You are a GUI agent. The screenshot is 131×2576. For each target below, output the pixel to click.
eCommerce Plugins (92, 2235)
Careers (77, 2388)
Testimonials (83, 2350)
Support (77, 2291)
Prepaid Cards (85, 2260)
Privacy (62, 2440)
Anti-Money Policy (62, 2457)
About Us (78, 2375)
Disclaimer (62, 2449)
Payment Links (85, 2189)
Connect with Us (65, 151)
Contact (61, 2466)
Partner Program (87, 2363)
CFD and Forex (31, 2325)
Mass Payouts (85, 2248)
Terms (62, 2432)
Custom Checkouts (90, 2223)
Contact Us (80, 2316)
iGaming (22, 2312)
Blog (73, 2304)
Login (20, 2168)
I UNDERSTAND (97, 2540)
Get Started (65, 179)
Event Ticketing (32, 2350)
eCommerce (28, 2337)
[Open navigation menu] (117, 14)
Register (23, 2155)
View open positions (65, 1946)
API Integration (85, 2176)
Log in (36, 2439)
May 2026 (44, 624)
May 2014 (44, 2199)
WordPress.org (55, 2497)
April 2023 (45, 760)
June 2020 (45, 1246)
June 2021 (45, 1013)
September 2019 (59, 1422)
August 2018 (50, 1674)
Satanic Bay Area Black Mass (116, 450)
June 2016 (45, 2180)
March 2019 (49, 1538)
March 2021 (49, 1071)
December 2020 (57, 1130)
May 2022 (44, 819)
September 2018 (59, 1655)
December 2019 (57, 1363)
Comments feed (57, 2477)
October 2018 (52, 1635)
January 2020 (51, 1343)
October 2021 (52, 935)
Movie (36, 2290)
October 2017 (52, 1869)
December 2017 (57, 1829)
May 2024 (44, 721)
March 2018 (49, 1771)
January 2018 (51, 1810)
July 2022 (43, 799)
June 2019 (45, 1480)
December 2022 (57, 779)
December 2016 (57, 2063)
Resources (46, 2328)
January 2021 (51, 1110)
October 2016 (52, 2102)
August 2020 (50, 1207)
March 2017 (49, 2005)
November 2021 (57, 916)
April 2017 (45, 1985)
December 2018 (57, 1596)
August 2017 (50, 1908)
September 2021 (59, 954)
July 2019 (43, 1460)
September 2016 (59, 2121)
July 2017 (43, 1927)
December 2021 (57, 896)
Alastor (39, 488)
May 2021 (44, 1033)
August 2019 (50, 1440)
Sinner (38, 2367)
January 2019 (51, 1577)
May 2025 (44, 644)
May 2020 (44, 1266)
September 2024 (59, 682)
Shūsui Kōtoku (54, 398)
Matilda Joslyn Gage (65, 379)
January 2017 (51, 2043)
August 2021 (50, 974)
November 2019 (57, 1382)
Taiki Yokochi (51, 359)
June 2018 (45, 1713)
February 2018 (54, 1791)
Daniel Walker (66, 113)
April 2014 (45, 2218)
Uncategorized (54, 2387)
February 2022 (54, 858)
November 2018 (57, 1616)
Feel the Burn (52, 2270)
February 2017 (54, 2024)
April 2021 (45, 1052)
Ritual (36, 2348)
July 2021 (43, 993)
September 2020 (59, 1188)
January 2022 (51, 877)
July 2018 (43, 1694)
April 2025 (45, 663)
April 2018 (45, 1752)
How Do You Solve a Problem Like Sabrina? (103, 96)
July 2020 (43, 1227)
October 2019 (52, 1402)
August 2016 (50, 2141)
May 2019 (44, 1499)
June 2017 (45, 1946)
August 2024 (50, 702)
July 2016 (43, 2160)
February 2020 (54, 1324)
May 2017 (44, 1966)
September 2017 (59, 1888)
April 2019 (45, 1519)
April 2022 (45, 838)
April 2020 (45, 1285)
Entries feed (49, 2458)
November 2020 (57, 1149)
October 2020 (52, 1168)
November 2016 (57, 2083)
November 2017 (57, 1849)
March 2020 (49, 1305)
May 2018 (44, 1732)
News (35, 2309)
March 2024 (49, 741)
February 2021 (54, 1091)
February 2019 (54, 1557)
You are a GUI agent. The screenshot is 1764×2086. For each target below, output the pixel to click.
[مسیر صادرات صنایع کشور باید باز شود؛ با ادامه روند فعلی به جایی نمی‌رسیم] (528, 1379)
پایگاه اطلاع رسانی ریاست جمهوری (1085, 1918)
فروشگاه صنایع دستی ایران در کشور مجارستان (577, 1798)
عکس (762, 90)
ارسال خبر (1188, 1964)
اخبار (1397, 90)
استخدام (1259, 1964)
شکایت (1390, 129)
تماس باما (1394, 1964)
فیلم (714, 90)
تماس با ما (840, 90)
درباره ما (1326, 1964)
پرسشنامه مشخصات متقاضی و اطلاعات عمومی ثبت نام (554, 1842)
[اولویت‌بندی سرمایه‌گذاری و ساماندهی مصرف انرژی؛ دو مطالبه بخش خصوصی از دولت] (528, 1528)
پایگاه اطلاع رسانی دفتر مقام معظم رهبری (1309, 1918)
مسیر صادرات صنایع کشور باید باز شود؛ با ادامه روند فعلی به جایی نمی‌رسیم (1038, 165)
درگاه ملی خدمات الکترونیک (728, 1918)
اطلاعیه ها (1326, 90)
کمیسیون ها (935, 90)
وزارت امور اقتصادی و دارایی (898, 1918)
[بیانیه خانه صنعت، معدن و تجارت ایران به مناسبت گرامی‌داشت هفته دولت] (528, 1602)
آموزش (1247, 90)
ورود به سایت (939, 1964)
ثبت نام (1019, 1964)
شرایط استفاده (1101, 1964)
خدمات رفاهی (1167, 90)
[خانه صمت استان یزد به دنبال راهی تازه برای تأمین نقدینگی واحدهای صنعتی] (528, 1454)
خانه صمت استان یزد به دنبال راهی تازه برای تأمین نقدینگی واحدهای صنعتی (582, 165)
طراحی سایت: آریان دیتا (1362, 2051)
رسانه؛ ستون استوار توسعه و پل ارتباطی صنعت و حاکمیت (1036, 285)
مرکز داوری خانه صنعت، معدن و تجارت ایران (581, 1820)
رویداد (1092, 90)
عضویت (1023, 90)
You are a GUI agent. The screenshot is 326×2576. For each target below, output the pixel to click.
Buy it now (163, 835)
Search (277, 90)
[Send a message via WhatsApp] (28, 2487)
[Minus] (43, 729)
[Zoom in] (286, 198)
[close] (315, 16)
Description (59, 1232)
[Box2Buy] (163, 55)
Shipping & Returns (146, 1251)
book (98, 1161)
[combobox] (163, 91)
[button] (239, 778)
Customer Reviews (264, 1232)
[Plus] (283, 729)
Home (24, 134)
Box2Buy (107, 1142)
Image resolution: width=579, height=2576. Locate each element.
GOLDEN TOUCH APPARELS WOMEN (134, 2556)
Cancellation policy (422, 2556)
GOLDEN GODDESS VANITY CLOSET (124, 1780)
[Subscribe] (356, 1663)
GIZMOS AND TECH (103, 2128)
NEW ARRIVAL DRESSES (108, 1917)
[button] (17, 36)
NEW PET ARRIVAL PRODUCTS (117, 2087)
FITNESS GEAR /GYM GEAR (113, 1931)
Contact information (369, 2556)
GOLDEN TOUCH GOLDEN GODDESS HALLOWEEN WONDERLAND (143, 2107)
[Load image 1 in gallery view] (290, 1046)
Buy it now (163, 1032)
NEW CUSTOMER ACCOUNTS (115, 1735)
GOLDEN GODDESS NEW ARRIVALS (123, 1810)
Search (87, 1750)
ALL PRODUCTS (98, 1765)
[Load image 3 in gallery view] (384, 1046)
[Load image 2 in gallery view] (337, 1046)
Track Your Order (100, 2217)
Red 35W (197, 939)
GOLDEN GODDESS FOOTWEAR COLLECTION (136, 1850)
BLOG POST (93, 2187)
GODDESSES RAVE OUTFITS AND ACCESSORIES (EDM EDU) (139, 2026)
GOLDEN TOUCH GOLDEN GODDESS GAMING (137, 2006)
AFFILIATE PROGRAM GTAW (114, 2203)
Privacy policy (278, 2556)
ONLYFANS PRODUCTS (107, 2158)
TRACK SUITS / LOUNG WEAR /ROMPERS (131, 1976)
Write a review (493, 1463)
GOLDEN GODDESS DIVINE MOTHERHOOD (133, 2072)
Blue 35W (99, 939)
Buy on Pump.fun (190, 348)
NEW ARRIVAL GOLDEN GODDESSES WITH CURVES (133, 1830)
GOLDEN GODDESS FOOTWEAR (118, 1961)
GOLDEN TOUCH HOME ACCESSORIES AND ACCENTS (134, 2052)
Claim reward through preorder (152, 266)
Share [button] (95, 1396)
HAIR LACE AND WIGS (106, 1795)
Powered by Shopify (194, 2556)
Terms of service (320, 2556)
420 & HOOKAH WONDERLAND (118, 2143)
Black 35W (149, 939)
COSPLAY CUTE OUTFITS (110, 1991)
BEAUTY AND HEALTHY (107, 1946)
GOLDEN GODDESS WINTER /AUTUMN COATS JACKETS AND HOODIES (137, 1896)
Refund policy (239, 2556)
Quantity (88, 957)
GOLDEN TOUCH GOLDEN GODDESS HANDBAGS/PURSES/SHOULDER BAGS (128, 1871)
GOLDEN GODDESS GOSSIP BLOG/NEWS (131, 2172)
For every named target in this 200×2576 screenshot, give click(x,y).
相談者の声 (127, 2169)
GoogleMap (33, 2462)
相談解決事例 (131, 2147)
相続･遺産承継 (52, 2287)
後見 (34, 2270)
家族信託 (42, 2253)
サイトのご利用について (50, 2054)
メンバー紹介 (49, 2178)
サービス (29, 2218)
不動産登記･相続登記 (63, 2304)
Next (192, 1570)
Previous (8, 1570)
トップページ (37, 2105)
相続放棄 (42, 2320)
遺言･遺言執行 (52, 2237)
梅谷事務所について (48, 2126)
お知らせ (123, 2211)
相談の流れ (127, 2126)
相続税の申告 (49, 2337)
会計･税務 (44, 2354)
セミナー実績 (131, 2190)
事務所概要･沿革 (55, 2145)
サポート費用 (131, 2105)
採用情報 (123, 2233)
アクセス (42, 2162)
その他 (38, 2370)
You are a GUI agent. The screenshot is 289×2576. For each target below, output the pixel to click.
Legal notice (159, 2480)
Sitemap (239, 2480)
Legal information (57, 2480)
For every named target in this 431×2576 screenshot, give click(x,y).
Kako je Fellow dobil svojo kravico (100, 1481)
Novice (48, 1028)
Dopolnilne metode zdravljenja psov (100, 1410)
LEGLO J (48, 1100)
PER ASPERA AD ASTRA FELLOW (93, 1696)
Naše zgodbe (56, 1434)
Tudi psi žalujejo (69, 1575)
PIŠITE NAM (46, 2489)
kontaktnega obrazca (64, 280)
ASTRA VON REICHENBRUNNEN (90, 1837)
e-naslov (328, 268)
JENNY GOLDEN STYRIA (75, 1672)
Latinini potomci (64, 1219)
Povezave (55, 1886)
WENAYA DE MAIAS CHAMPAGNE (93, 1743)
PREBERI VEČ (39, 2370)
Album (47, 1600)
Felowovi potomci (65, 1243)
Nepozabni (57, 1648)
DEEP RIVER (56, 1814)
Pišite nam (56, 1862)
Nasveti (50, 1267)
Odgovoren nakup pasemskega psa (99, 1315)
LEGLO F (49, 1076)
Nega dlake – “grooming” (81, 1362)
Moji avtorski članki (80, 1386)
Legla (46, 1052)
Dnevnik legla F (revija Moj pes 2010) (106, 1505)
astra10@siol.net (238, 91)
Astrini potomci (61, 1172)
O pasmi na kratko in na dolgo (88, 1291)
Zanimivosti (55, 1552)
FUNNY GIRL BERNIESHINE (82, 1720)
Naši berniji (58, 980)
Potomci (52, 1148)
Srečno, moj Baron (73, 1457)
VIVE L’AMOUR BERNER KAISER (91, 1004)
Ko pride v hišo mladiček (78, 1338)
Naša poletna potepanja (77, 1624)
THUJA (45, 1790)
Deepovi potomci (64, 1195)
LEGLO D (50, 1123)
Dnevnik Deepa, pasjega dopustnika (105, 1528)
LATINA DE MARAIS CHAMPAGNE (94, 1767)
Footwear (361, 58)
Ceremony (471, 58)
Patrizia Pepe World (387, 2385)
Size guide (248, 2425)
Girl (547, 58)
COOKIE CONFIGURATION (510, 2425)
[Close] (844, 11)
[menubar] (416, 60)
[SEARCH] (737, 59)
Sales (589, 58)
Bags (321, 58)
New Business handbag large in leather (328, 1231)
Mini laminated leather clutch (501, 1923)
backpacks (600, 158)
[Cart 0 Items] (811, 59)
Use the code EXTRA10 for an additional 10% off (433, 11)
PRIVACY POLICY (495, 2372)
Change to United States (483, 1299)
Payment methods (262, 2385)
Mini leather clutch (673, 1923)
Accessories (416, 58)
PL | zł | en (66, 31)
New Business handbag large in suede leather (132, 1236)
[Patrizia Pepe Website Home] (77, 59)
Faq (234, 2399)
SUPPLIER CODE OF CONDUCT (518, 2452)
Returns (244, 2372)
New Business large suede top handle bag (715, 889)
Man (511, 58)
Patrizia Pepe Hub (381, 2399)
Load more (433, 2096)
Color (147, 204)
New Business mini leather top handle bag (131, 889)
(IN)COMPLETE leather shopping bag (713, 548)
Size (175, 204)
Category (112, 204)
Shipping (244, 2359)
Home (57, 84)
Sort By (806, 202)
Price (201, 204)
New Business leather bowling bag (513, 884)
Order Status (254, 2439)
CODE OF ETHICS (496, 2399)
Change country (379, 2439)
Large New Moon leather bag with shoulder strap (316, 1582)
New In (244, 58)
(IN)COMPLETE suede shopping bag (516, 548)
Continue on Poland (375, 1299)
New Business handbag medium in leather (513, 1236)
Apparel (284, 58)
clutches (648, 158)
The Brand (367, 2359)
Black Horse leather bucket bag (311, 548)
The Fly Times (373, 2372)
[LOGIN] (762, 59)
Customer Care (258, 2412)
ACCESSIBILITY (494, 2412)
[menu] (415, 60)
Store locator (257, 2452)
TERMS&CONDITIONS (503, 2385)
*-*-*
**Task details**:
Starting at the line that has "セミナー実績 (131, 2190)" in the records above, restate word for word every line until the one that has "Srečno, moj Baron (73, 1457)", and include that one as well.

**Expected answer**:
セミナー実績 (131, 2190)
事務所概要･沿革 (55, 2145)
サポート費用 (131, 2105)
採用情報 (123, 2233)
アクセス (42, 2162)
その他 (38, 2370)
You are a GUI agent. The screenshot is 289×2576. For each target below, output the pixel to click.
Legal notice (159, 2480)
Sitemap (239, 2480)
Legal information (57, 2480)
For every named target in this 431×2576 screenshot, give click(x,y).
Kako je Fellow dobil svojo kravico (100, 1481)
Novice (48, 1028)
Dopolnilne metode zdravljenja psov (100, 1410)
LEGLO J (48, 1100)
PER ASPERA AD ASTRA FELLOW (93, 1696)
Naše zgodbe (56, 1434)
Tudi psi žalujejo (69, 1575)
PIŠITE NAM (46, 2489)
kontaktnega obrazca (64, 280)
ASTRA VON REICHENBRUNNEN (90, 1837)
e-naslov (328, 268)
JENNY GOLDEN STYRIA (75, 1672)
Latinini potomci (64, 1219)
Povezave (55, 1886)
WENAYA DE MAIAS CHAMPAGNE (93, 1743)
PREBERI VEČ (39, 2370)
Album (47, 1600)
Felowovi potomci (65, 1243)
Nepozabni (57, 1648)
DEEP RIVER (56, 1814)
Pišite nam (56, 1862)
Nasveti (50, 1267)
Odgovoren nakup pasemskega psa (99, 1315)
LEGLO F (49, 1076)
Nega dlake – “grooming” (81, 1362)
Moji avtorski članki (80, 1386)
Legla (46, 1052)
Dnevnik legla F (revija Moj pes 2010) (106, 1505)
astra10@siol.net (238, 91)
Astrini potomci (61, 1172)
O pasmi na kratko in na dolgo (88, 1291)
Zanimivosti (55, 1552)
FUNNY GIRL BERNIESHINE (82, 1720)
Naši berniji (58, 980)
Potomci (52, 1148)
Srečno, moj Baron (73, 1457)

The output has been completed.